A recent online survey of more than 1000 men and women in the US, investigating public perceptions of miscarriage, found that more than a third of people who had experienced miscarriage felt they had lost a child, and almost half felt guilty.
 
This highlights the fact that although miscarriage may be common, it is not an insignificant event. People experiencing miscarriage felt they had done something wrong and therefore contributed to their loss.
 
This study also confirms a widespread lack of understanding of the cause of miscarriage. 
 
The majority of participants (76%) incorrectly believed that a stressful event could cause miscarriage, and almost two-thirds believed that lifting heavy objects could cause it.
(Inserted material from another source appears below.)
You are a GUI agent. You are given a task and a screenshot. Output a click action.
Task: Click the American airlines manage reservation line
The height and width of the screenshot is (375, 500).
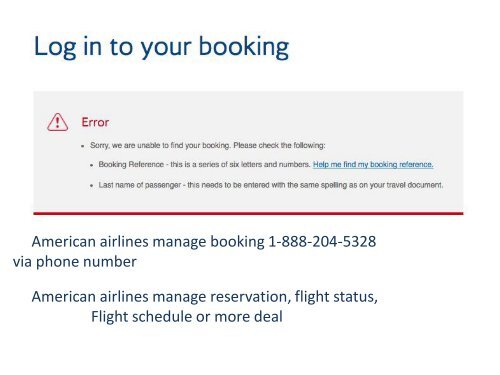tap(205, 297)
Other fears about causation included prior sexually transmitted infections and contraception.
 
The incidence of miscarriage was also underestimated, with 55% of respondents believing that miscarriage occurs in less than 6% of pregnancies. 
 
The experience of reproductive loss, including miscarriage and infertility, is culturally and socially shaped. In Australia up to the 1970s, and even into the 1980s, issues related to pregnancy and parenting remained mostly within the private domain of families. The pregnant body was often viewed as embarrassing, and pregnant women had to leave their jobs.
 
Many women who experienced reproductive loss during this time grieved in isolation and in silence.
 
Since then, women have experienced both increasing autonomy and public dialogue in relation to their reproductive lives. 
 
An interesting aspect of this public dialogue has been the increasing prominence of pregnancy and parenting in popular culture. This culture shift reached a tipping point in 1991 when Demi Moore posed naked during pregnancy on the cover of Vanity Fair magazine.
 
More than two decades later, magazine covers are dominated by references to “baby bumps”, babies and post-pregnancy bodies. This imagery mirrors public acceptance of pregnancy but also demonstrates new pressures on women to be idealised mothers who can maintain “sexiness” during and after pregnancy. 
 
Parenting advice once provided by extended family members is now sourced from an almost infinite number of social media forums and support groups. This has led to the evolution of phenomena such as “oversharenting” — the oversharing of information about children and their milestones. 
 
The boundaries of privacy in relation to raising children are now irreversibly blurred. Women experiencing reproductive loss may find it difficult to retreat from a world saturated with the “reproductive success” of others, which can compound feelings of failure.
 
The internet has also driven the rise of “wellness” bloggers and the growth of a new-age philosophy that promotes the idea that disease can be eradicated by commitment to specific foods or lifestyle choices. In the setting of reproductive loss, this is a particularly potent source of self-blame. 
 
It is disappointing in this information age that misperceptions regarding miscarriage persist. 
 
There is danger in believing that activities such as heavy lifting or stressful events could cause miscarriage. If these beliefs persist after pregnancy loss, it can amplify feelings of self-blame, lead to relationship difficulties and contribute to complicated grief, depression and anxiety. 
 
It is therefore incumbent on clinicians who care for women experiencing reproductive loss to cut through this misinformation. 
 
Women require validation of both the depth of their grief and the unique challenges of grieving in a world which is socially connected and in which motherhood is idealised. Incorrect beliefs about the cause of a miscarriage should be explored and explained, so that women and couples can be relieved of the burden of guilt. 
 
This is a world that is more connected than ever before, and conversations relating to pregnancy and birth are more public. However, if misinformation regarding pregnancy loss remains prevalent, then that interconnection cannot provide all of the support needed after miscarriage.
 
It is what we, as doctors, say that can change the experience of pregnancy loss.
 
 
Dr Anne Coffey is a fertility specialist with Queensland Fertility Group and a senior clinical lecturer at James Cook University.